I have written quite a few posts about looking for an academic position, these can be found here, where I have collected many of them under a single post for you, or under ‘The Academic Job Search’ category on the right side of this page.
On this page I list and describe the parts of a standard application package.. these have 4 important parts (generally speaking):
1. Cover Letter.
2. Your impressive CV.
3. A statement of your Research Interests.
4. A statement of your Teaching Philosophy & Interests.
Let’s take these one by one.
1. Cover Letter– This letter is your introduction to the search committee and is very important. When I am looking at an application I always read the cover letter carefully, and when you write one you should write it with that in mind. Here is a sample. I think these should be brief…make your best effort to keep it to 1 page- if you can’t well… its probably ok to be a little over that, but don’t go overboard. Remember that all of your accomplishments will be nicely organized in your CV and research interests statements, and trying to fully explain all of that is not the purpose of the cover letter. I personally DON’T think that the special circumstance of the two-body problem … if you have a spouse that’s an academic scientist that also will need a job… should be mentioned in the cover letter. Let the search committee love you and want to interview you first, and we will let them know about your spectacular spouse-who-needs-academic-position once they are in love with you, and we actually have our foot in the door.

**DATASET EXCERPTS:**
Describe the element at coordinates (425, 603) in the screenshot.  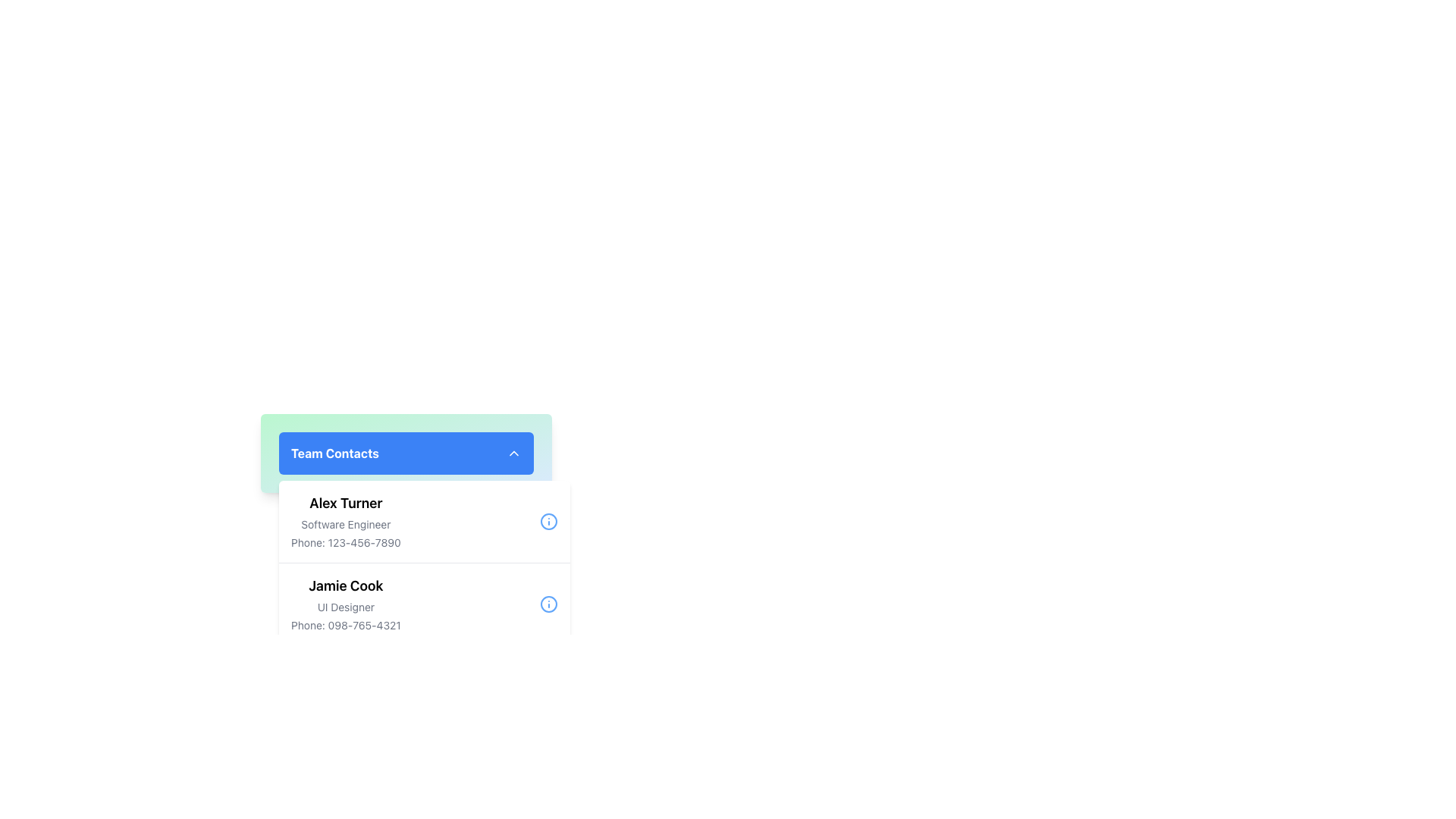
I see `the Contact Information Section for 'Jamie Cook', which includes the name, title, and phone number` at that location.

==

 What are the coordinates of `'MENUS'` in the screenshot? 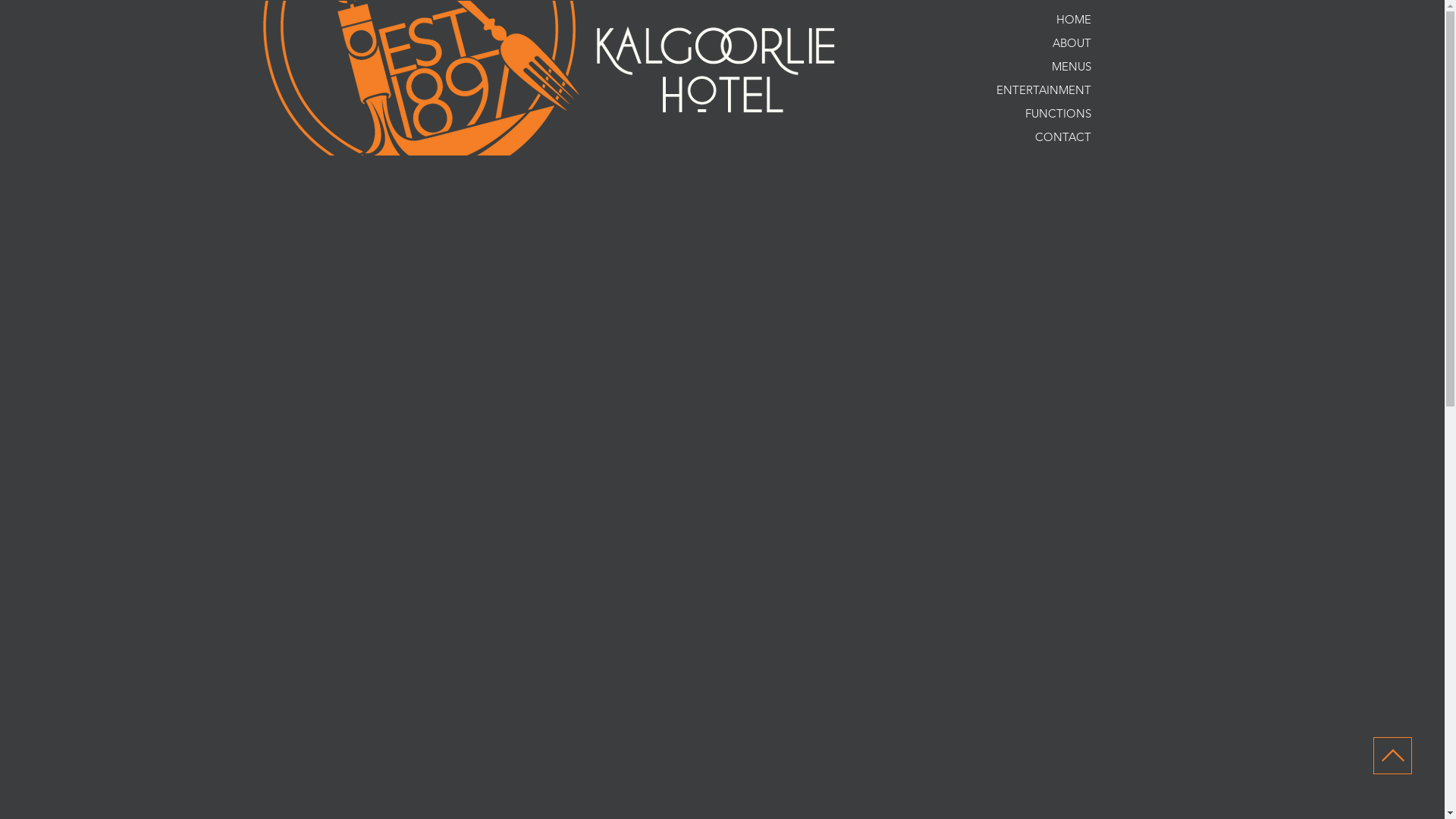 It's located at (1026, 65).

**TASK 1:**
According to the post on academic application packages, how long should a cover letter ideally be?
**TASK 2:**
Repeat the post on academic application packages from "I have written" up to and including "your Research Interests.".
**TASK 3:**
Pick up the post on academic application packages from where it stops.
The rows come from a different source than the post.

**FINAL RESULT 1:**
It should be kept to one page if possible.

**FINAL RESULT 2:**
I have written quite a few posts about looking for an academic position, these can be found here, where I have collected many of them under a single post for you, or under ‘The Academic Job Search’ category on the right side of this page.
On this page I list and describe the parts of a standard application package.. these have 4 important parts (generally speaking):
1. Cover Letter.
2. Your impressive CV.
3. A statement of your Research Interests.

**FINAL RESULT 3:**
The CV should be ORGANIZED and EASY to read. I generated a sample (working on adding this to the site) . The CV for an academic science position generally include the following sections (there may be additional sections depending on your background, for example Patents, Service):
Name– Yours obviously.
Contact Information– Current address, phone, fax, and email where you prefer to be contacted. (it is not necessary to write whether or not you are married or have children in this section- I have seen this, and think it’s not a good idea)
Academic Training– list of dates attended, degrees awarded, institution and institutional addresses-one entry for each degree. Dates aligned on the Left- with the rest of the information indented and easy to access.
Positions Held– dates position was held, your title, One line description of your area of work, Name and degree of your supervisor, institution and institution city and state.
Fellowships and Awards-Dates awarded, Name of fellowship and awarding entity… or name of award.
Funding– VERY VERY IMPORTANT, to list all current and pending funding. Active and Expiration Dates of Funding (or date applied if submitted but PENDING), Agency and proposal #, your role on the grant (PI, co-PI etc), $$ perhaps, and whether or not the proposal is pending.
Invited Presentations– Date presentation was given, Institution, Institution city and state.
Professional Licenses and Society Memberships– Dates of membership and/or licensure, Name of professional society or licensing body and license #.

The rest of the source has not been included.